Going into space is a different story. Seven years in the making, ChemCam will make MSL much faster than MER at choosing targets, Wiens says. "The Opportunity rover landed in a small crater and here in front of us sat a rock outcrop, which is the first one we had seen on Mars up close and personal. And it was less than ten meters away. [With the ChemCam] we could have immediately analyzed that rock before actually even driving the rover off the pad, and told them that here sits a sedimentary rock outcrop right in front of you. Instead, it took a number of days, and they drove up to the rock and actually sampled it with the contact instruments before they really determined that it was a sedimentary rock outcrop." With its long optical reach, ChemCam can analyze objects out of reach of the rover's mechanical arm, even overhead.

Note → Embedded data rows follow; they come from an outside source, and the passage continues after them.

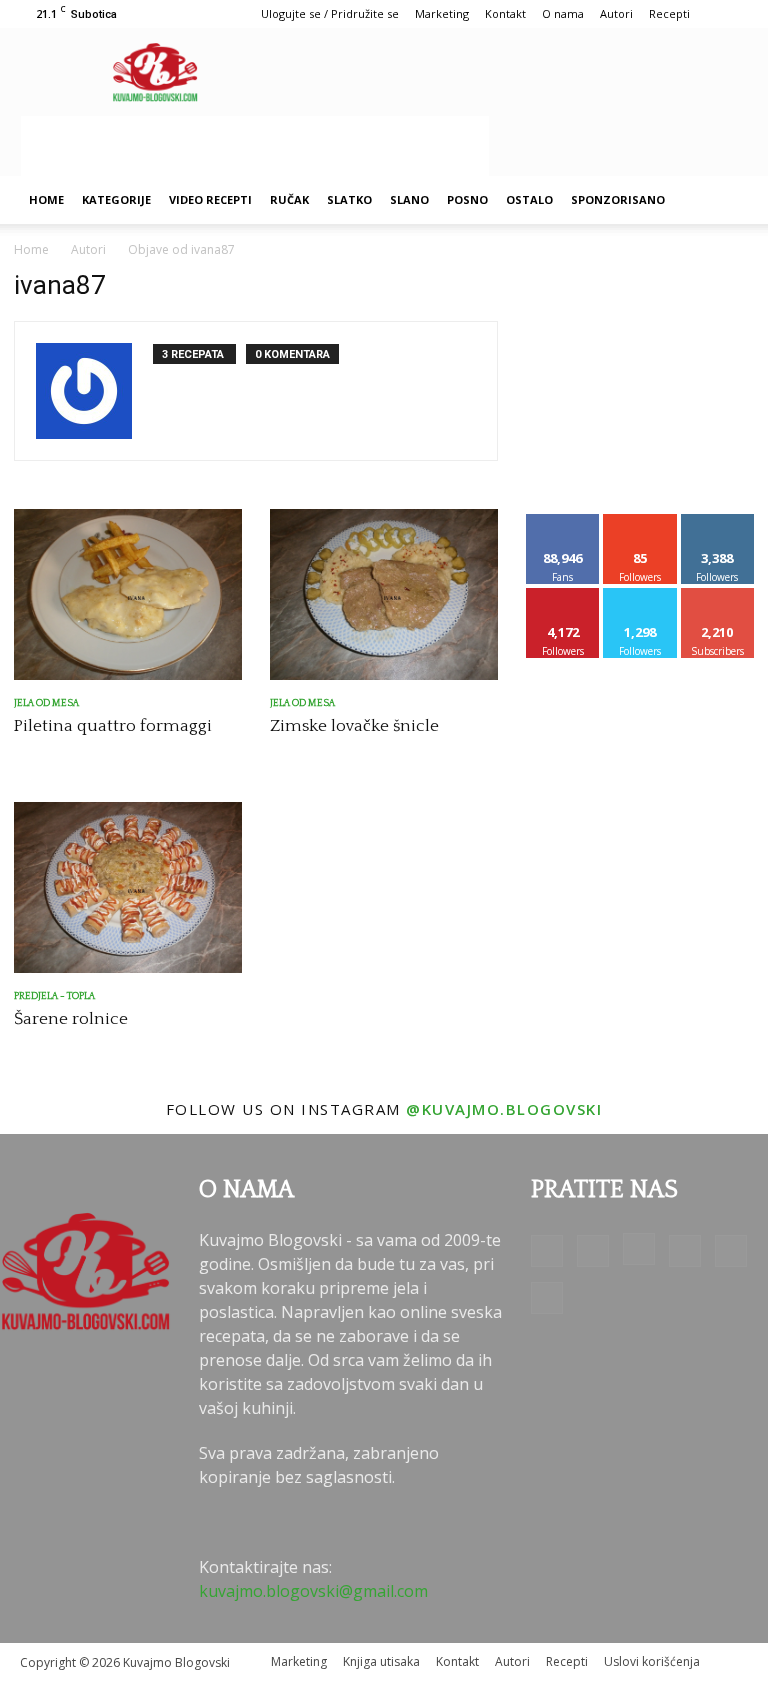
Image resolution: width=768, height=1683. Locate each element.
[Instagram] (639, 1249)
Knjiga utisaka (381, 1661)
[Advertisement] (255, 146)
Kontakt (505, 13)
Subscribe (718, 595)
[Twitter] (731, 1251)
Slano (409, 199)
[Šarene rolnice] (128, 887)
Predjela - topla (54, 996)
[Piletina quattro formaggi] (128, 594)
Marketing (442, 13)
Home (46, 199)
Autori (616, 13)
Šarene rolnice (71, 1019)
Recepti (669, 13)
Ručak (289, 199)
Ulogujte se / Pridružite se (330, 13)
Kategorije (116, 199)
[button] (724, 200)
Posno (467, 199)
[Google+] (593, 1251)
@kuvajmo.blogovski (504, 1109)
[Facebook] (547, 1251)
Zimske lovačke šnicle (354, 726)
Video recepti (210, 199)
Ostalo (529, 199)
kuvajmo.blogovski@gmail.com (313, 1591)
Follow (640, 521)
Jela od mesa (46, 703)
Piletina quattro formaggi (113, 726)
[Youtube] (547, 1298)
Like (563, 521)
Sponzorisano (618, 199)
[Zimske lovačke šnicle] (384, 594)
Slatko (349, 199)
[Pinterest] (685, 1251)
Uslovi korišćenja (652, 1661)
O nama (563, 13)
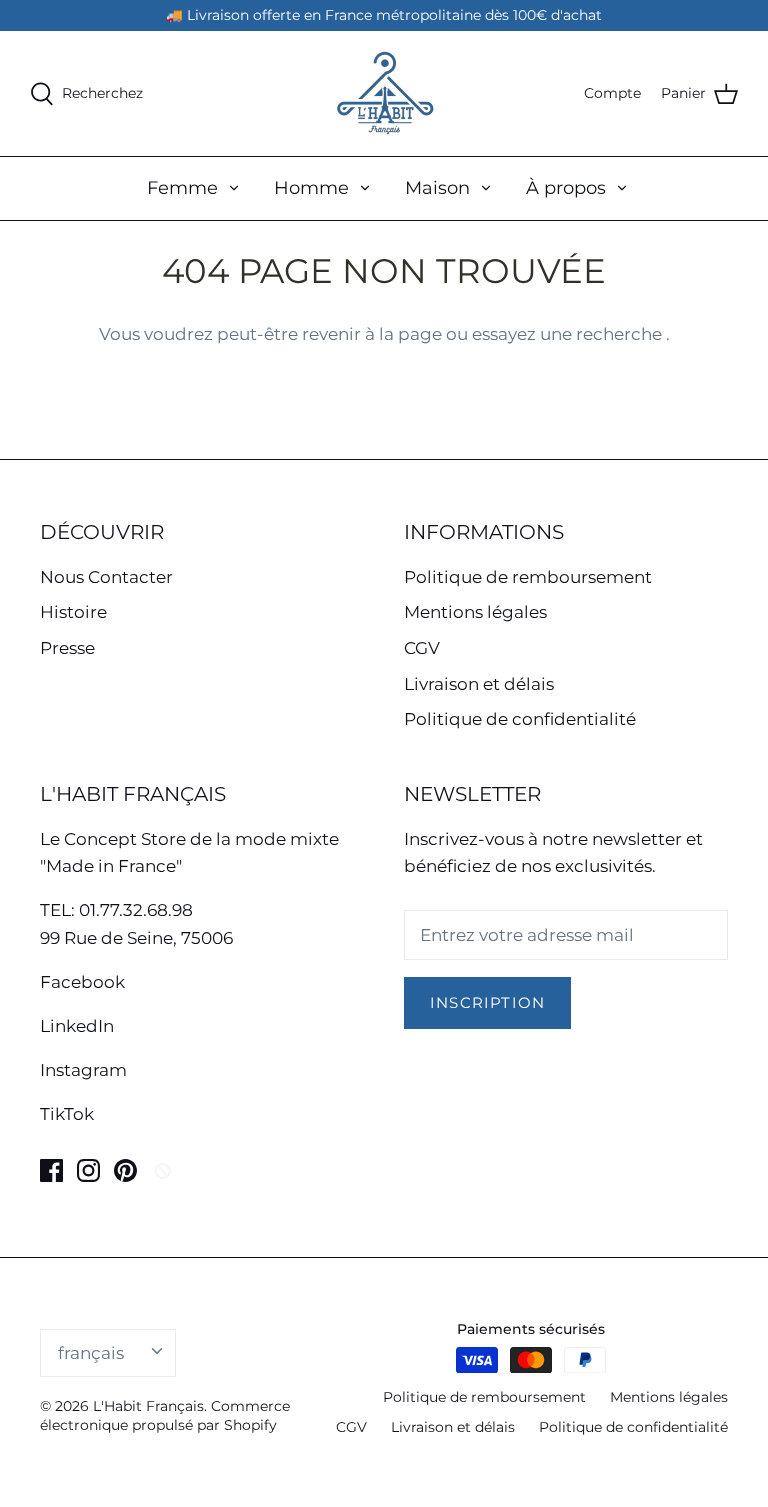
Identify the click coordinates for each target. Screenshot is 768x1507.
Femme (182, 188)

In addition, ChemCam will be able to do some chemical analysis of small parts of rock samples, before they are crushed and transported to MSL's internal analytical instruments
"I think this instrument is going to see a lot of use," Wiens says, "because we can take a lot of data rapidly. So one of the great things is that we can get a much larger database of rock samples than some of the in-situ techniques. I think it's going to be an exciting instrument to build and fly."

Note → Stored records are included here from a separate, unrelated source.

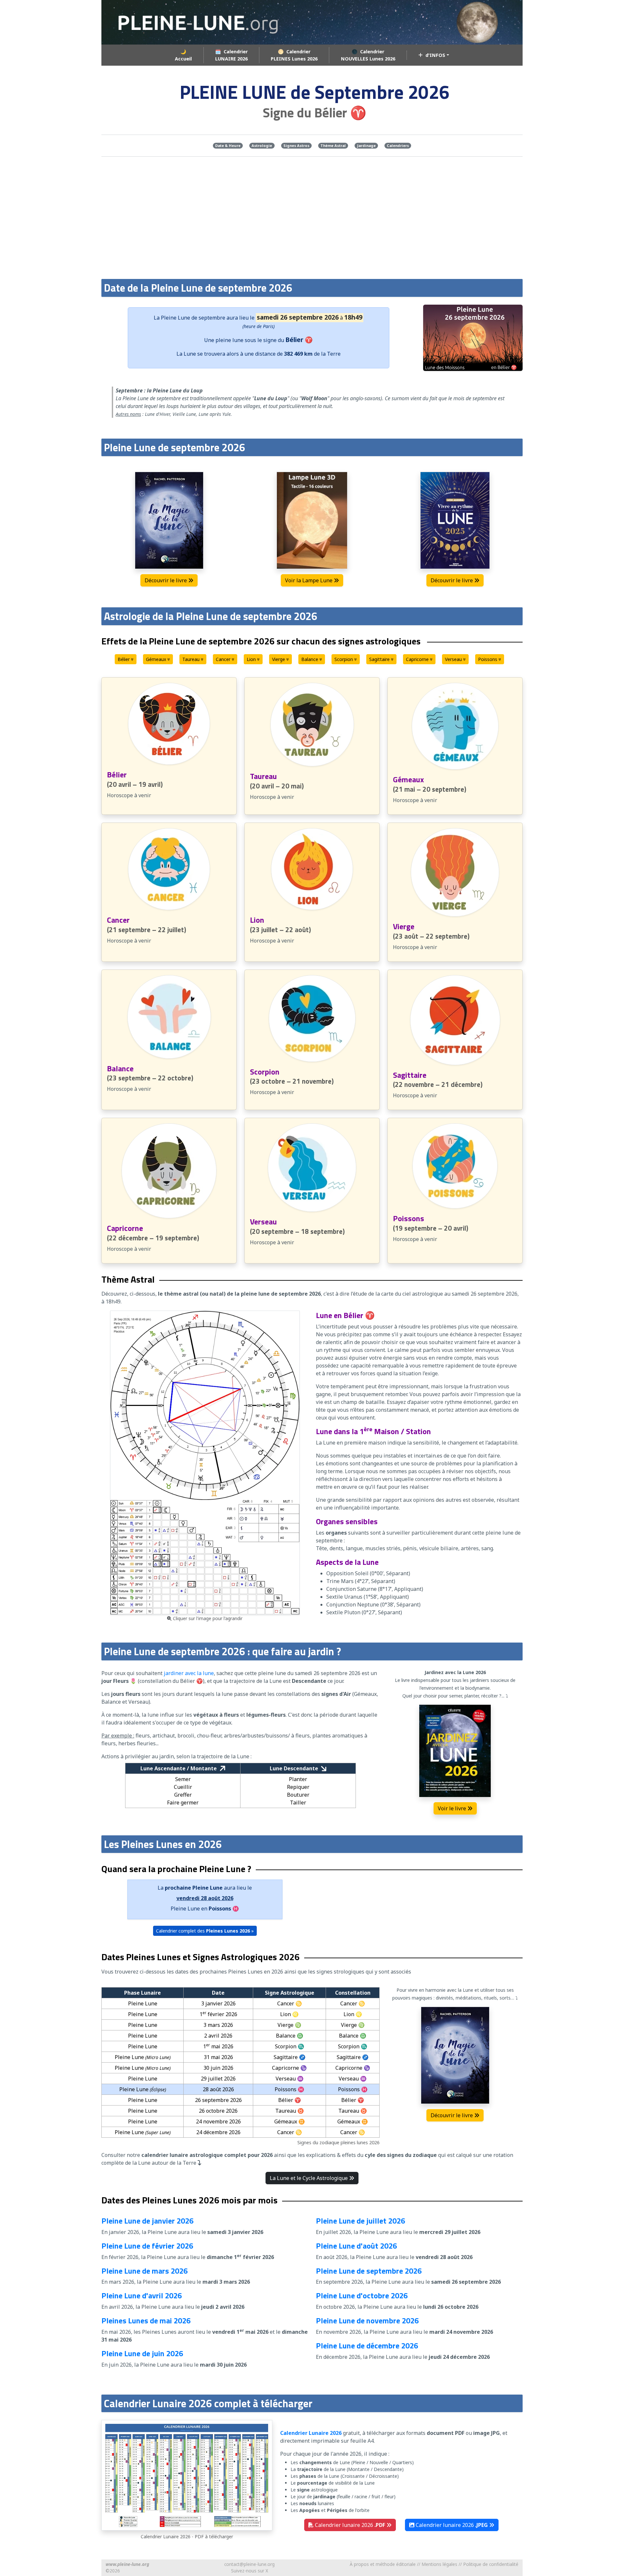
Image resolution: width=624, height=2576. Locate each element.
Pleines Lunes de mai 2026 (145, 2320)
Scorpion (344, 659)
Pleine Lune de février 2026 (147, 2246)
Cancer (224, 659)
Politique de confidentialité (490, 2564)
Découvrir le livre (166, 580)
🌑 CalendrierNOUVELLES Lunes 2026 (368, 55)
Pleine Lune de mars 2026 (144, 2271)
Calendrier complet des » (205, 1931)
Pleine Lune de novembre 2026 (367, 2320)
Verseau (454, 659)
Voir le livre (452, 1808)
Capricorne (418, 659)
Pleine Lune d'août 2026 (356, 2246)
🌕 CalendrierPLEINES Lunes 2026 (294, 55)
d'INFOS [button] (434, 55)
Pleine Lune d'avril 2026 (141, 2295)
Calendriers (398, 145)
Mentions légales (439, 2564)
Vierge (279, 659)
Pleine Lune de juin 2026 (142, 2353)
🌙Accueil (183, 55)
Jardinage (366, 145)
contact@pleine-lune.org (249, 2564)
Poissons (488, 659)
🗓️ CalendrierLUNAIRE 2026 (231, 55)
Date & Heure (227, 145)
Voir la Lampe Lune (309, 580)
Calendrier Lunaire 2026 (311, 2433)
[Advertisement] (312, 217)
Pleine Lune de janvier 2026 (147, 2220)
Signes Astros (296, 145)
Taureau (191, 659)
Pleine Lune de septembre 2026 (369, 2271)
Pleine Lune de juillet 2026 (360, 2220)
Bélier (124, 659)
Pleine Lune (175, 317)
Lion (252, 659)
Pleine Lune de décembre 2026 (367, 2345)
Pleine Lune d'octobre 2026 (362, 2295)
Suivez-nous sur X (249, 2571)
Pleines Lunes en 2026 (255, 1971)
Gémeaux (156, 659)
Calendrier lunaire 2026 (349, 2525)
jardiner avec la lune (189, 1673)
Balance (310, 659)
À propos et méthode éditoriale (383, 2564)
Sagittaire (380, 659)
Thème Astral (333, 145)
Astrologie (262, 145)
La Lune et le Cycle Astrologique (309, 2178)
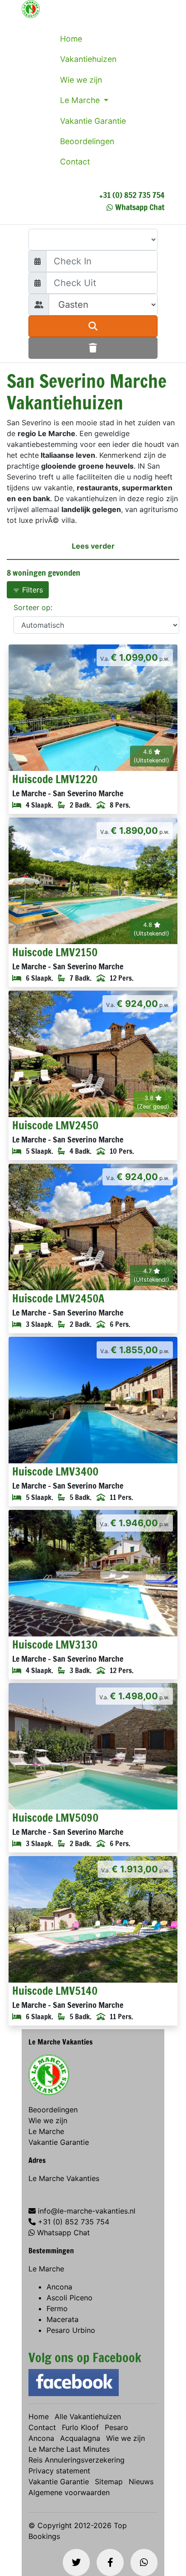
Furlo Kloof (80, 2427)
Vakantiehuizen (88, 59)
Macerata (62, 2319)
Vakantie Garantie (93, 121)
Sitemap (109, 2481)
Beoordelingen (87, 141)
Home (71, 38)
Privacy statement (59, 2470)
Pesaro (116, 2427)
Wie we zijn (81, 80)
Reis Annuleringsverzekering (76, 2459)
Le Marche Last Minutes (69, 2449)
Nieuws (141, 2481)
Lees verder (93, 545)
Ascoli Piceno (69, 2297)
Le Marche (81, 100)
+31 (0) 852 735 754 (131, 195)
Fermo (57, 2308)
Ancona (59, 2286)
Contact (75, 161)
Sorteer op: (33, 607)
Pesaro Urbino (70, 2330)
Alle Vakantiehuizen (88, 2416)
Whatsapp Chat (139, 207)
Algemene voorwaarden (69, 2492)
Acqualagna (80, 2438)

Palluconi sees MSL as an intermediary step between MER and the direct search for life on Mars. "I would regard MSL as being kind of a transition mission between the more conventional aspects of planetary exploration, which involve geology and geophysics and, in the case of Mars because of its atmosphere, the climate and weather to ones in the future which will make direct searches for life. So the overall objective of MSL is to make a habitability assessment of the area that the vehicle lands in on Mars."
The Near Future
Because NASA decided only in December 2004, which of many scientific instruments proposed for MSL will actually fly, all of the scientists whose projects were chosen are scrambling to put the finishing touches on their instruments. "The mission is in phase A, which is a definition phase, so it's really the earliest formal phase of the mission," Palluconi says. "Right now the principle work on the science side is figuring out where to place the instruments on the rover, how to meet their thermal needs, how to ensure that they have the fields of view they need and that their other requirements are met. Of course, the vehicle itself is being designed at the same time and the design is being refined. So there's quite a bit of work to do and we're probably just about a year away from the preliminary design review, which on the 2009 launch schedule would occur next February."
Some aspects of the Mars Science Laboratory remain up in the air. Many of the MSL scientific instruments require plenty of power. The proposed source of that power, a radioisotope power supply, requires presidential approval, which lies in the future. And in March 2005, NASA began considering the possibility of flying two MSL rovers in 2011 instead of one in 2009.